Immersion and Invariance Based Adaptive Backstepping Control for Body-Fixed Hovering Over an Asteroid

Abstract

An adaptive control law is proposed in this paper for body-fixed hovering over an asteroid with an unknown gravity field and an unknown rotation rate. The unknown parameters and irregular shape of an asteroid make the hovering problem challenging. To facilitate the controller design, first, it is assumed that the required parameters are attainable, and then a body-fixed hovering controller is designed using the backstepping approach. Based on the immersion and invariance theory, an adaptive law is devised to estimate the unknown parameters in conjunction with the backstepping controller. To overcome the integrability obstacle arising in the adaptive law design, the regressor matrix is decomposed to two matrices: a Jacobian matrix and a non-Jacobian matrix, and an auxiliary matrix is introduced into the latter to form a Jacobian matrix.
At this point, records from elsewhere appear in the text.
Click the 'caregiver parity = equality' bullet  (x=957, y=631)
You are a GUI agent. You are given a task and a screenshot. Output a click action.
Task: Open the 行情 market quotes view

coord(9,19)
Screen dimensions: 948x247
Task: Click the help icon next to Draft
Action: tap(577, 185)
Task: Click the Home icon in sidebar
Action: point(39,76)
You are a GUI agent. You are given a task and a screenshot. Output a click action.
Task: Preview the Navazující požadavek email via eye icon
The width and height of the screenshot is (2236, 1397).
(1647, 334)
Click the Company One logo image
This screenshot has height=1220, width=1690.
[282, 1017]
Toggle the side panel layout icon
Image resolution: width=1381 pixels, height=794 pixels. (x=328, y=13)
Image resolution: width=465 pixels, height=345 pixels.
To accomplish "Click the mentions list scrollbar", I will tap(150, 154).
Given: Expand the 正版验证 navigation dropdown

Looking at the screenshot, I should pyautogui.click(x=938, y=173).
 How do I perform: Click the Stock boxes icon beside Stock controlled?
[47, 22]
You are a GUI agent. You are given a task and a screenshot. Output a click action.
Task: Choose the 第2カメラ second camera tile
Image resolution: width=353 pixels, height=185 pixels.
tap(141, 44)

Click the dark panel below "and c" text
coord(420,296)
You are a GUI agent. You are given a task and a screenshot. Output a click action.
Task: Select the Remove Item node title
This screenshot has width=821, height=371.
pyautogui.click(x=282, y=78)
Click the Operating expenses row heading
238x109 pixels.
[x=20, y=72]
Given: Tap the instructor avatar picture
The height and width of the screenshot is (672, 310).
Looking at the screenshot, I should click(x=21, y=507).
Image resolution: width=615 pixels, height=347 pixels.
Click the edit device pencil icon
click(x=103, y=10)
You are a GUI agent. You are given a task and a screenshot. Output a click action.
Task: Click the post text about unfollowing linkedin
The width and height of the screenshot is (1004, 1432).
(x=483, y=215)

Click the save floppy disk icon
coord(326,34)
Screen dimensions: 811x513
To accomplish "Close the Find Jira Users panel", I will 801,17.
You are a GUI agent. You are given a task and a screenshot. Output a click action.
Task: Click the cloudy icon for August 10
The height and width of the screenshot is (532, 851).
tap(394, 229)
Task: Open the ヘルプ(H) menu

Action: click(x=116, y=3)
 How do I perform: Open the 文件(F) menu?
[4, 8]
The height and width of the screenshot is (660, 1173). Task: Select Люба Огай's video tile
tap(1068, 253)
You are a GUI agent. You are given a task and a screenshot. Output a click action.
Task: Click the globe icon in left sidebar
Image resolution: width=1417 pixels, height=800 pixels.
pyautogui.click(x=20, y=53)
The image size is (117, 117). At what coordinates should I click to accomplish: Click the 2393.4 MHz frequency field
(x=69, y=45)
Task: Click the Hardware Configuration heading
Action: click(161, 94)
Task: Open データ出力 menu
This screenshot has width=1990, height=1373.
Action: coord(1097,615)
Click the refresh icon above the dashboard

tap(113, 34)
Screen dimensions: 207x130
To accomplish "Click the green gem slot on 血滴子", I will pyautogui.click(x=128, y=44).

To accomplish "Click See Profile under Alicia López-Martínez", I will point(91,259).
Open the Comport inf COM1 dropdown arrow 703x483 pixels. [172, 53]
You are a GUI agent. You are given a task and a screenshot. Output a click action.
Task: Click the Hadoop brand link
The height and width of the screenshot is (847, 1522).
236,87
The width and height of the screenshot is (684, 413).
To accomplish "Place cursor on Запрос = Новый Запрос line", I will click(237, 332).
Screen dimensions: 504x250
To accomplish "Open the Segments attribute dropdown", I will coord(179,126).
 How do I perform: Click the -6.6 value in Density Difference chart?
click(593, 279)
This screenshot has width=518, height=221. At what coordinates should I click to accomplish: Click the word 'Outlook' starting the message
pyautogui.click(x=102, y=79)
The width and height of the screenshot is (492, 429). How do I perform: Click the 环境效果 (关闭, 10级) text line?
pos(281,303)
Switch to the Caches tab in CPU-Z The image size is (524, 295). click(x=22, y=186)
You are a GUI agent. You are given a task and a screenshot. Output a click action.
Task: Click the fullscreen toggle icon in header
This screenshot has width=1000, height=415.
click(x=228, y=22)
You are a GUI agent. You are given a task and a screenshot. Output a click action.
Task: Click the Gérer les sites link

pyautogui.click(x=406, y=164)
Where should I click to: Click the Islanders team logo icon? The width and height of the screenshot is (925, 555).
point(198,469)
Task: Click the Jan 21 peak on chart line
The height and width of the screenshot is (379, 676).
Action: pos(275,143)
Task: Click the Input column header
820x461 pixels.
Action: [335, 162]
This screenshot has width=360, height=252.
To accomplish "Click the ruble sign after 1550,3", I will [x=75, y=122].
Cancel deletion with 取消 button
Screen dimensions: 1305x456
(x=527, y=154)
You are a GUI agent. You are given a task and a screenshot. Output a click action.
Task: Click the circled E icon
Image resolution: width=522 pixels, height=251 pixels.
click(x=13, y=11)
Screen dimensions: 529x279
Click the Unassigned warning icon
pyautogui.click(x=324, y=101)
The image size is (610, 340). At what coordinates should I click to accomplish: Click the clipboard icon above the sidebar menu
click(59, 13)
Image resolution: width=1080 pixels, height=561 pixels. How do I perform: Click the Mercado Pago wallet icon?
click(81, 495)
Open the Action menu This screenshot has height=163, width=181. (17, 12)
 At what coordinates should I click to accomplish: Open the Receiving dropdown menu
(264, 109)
Then, a bounded function is employed to dynamically scale the estimate errors and its dynamics is elaborately constructed to stabilize the system. A Lyaponuv function is constructed for the entire closed-loop system to achieve the stabilization conditions by LaSalle’s theorem, and the bounded scaling function much simplifies the analysis. Finally, numerical simulations demonstrate the effectiveness of the proposed control scheme.